At times like this, it’s only natural that the recriminations become quite bitter, we all need someone to blame, and while it might be harsh to point the finger at him, seeing as he wasn’t actually on the field, this one is on Jamie Heaslip. Not the defeat in itself, but the raising of our hopes to such levels that we were already ordering the Nachos and cheesy dips for the semi-final against England.

Wearing a jacket more commonly associated with folk who say “tally-ho!” to their dogs, instead of ‘walkies!’, Jamie was pitchside with Hugh Cahill and Donal Lenihan, telling us that he’d asked the players if they wanted him to bring anything over from Ireland, him assuming that they’d be there for another fortnight. But despite possibly being left destitute from the excess baggage fees for all the Tayto, Barry’s Tea and rashers that he’d had to pack, he still had the look of an excessively cheerful man, as good as telling us we had nothing to fear.

“I was looking at both 15s and I wouldn’t swap anyone – I actually think New Zealand might take one or two of our players if they had the choice,” he beamed, although he stopped short of suggesting that we’d tonk them, forecasting that “Ireland are going to edge it by a score”.

That level of confidence proved infectious, with no known vaccination.

Donal: “I just have this sneaking feeling we’re going to do it!”

Stephen Ferris: “Every boxer has a chance, and we certainly have a chance today!”

Brent Pope: “I’ve got a gut feeling that Ireland are going to do it!”

Even Eddie was almost at it. “If we’re in the game with 10 minutes to go, I’ve a feeling we’ll nick it.”

New signing Michael Lynagh peered over his spectacles at his colleagues in a puzzled sort of way, but was polite enough not to ask them when they last saw their marbles.
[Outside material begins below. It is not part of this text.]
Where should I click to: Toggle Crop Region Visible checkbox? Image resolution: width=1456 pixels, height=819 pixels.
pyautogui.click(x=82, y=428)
Daire O’Brien then threw him the stat of the day – “Johnny Sexton has played 147 minutes out of 320, Ireland are 78-8 up with him on the field and 43-19 down without him” – to which Michael replied: “You better keep him on the field, eh?”
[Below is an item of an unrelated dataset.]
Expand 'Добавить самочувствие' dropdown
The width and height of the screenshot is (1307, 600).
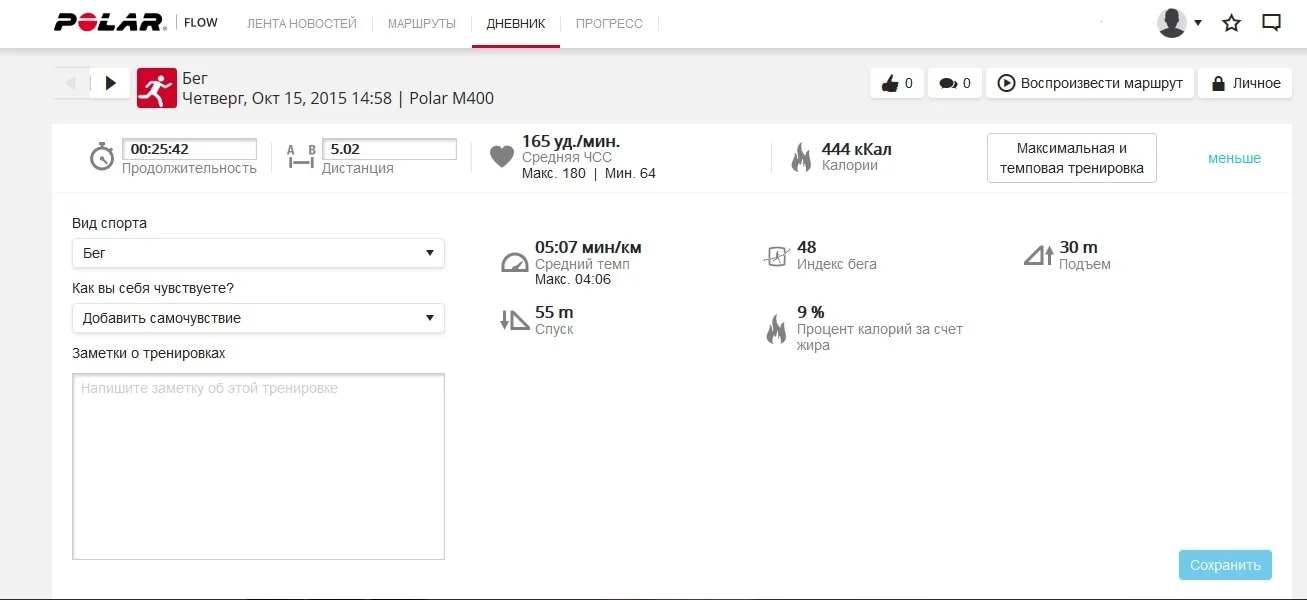(258, 318)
Good advice, and he might have been thinking what would have been equally advisable was not to upset the All Blacks while they were Haka-ing. So, when they were serenaded with the Fields while doing so, you’d kind have been thinking, ‘uh oh’.
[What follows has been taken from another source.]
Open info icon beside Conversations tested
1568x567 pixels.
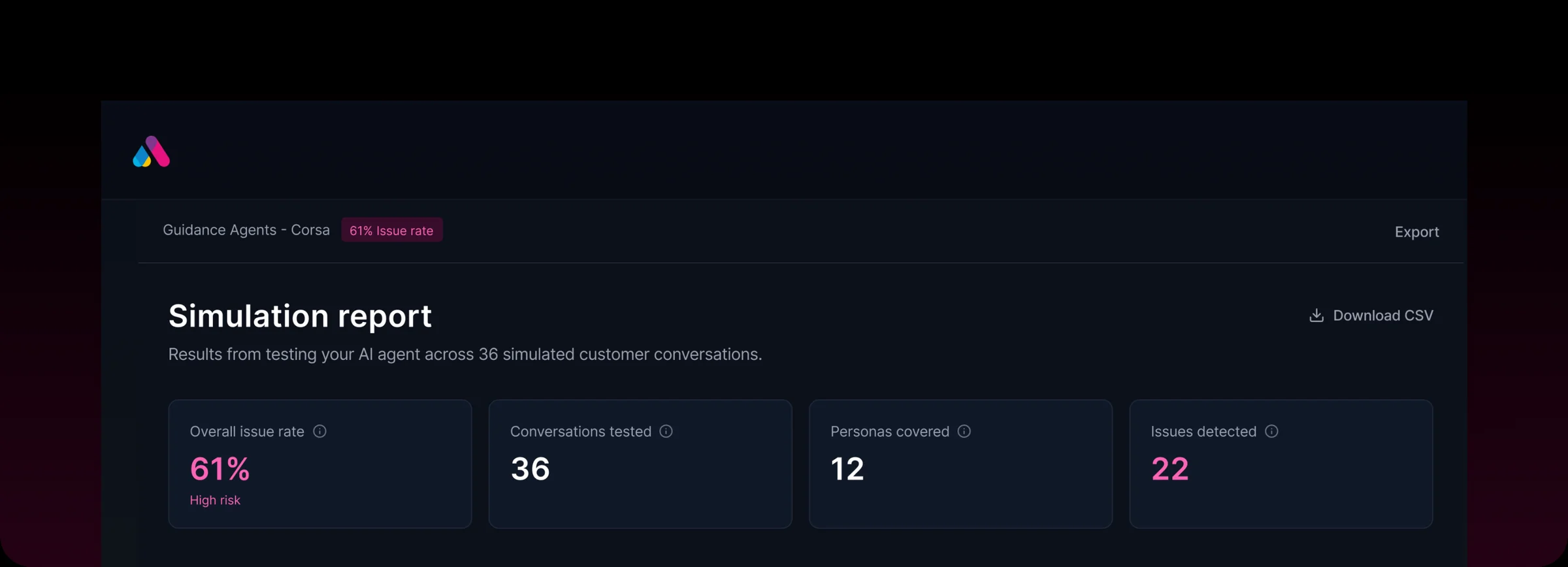[x=666, y=431]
Anyway, the first half. And that’s really all you can say.

Before the game, Daire had asked “how many points do you need to beat the All Blacks?” “One,” Stephen had chuckled. We’d have been chuffed with that tally at the break. “Ireland haven’t had a sniff,” as Donal put it, 22-0 the score.

“What is the 22-0 half-time team talk,” asked Daire. “Stop the bleeding,” said Eddie.

But there was no end to the flow.

Come full-time, Daire asked Michael to discuss “Ireland’s shortcomings”, but Home and Away was scheduled for 50 minutes later so he only had time to go through half of them. Eddie, meanwhile, was having none of that chat about New Zealand just being too good for us on the day, “that’s the easy way to go”, he said, opting instead to give Ireland another tonking.

“They dismantled us physically and tactically, they ran over us for a shortcut, they went through us and around us – we were drowning from the start. We kept looking for a silver lining in the cloud as the game went on, but it just got darker and darker, we just got beaten up in every facet of the game …. torn to shreds.”

Apart from that, he thought the boys did themselves proud.

When it’s a relief to switch over for the latest from Westminster, after New Zealand had smoothly and comfortably sealed Ireland’s withdrawal from the World Cup, you know it’s been a tough day. Boris might be asking them for some strategy tips.